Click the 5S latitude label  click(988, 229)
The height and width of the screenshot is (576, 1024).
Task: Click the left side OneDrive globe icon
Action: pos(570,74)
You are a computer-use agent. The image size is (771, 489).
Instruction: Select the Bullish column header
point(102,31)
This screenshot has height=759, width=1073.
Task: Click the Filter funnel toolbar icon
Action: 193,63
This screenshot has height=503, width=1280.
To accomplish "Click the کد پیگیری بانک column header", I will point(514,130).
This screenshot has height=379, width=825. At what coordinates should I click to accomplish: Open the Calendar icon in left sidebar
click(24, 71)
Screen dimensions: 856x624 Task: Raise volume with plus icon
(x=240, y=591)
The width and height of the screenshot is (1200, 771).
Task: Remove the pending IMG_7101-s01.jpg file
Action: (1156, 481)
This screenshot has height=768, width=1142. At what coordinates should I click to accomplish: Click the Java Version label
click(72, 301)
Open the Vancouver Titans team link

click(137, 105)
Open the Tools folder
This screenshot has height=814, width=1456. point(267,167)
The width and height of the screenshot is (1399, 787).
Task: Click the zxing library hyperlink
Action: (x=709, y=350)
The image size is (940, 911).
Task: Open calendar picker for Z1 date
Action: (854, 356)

★ ★ ★ ★ ★ ★ ★

YOUR ASSIGNMENT:
Repeat the data precisely, reproducing every entry.

WRITTEN RESPONSE:
Click the 5S latitude label  click(988, 229)
The height and width of the screenshot is (576, 1024).
Task: Click the left side OneDrive globe icon
Action: pos(570,74)
You are a computer-use agent. The image size is (771, 489).
Instruction: Select the Bullish column header
point(102,31)
This screenshot has height=759, width=1073.
Task: Click the Filter funnel toolbar icon
Action: 193,63
This screenshot has height=503, width=1280.
To accomplish "Click the کد پیگیری بانک column header", I will point(514,130).
This screenshot has height=379, width=825. At what coordinates should I click to accomplish: Open the Calendar icon in left sidebar
click(24, 71)
Screen dimensions: 856x624 Task: Raise volume with plus icon
(x=240, y=591)
The width and height of the screenshot is (1200, 771).
Task: Remove the pending IMG_7101-s01.jpg file
Action: (1156, 481)
This screenshot has height=768, width=1142. At what coordinates should I click to accomplish: Click the Java Version label
click(72, 301)
Open the Vancouver Titans team link

click(137, 105)
Open the Tools folder
This screenshot has height=814, width=1456. point(267,167)
The width and height of the screenshot is (1399, 787).
Task: Click the zxing library hyperlink
Action: (x=709, y=350)
The image size is (940, 911).
Task: Open calendar picker for Z1 date
Action: (854, 356)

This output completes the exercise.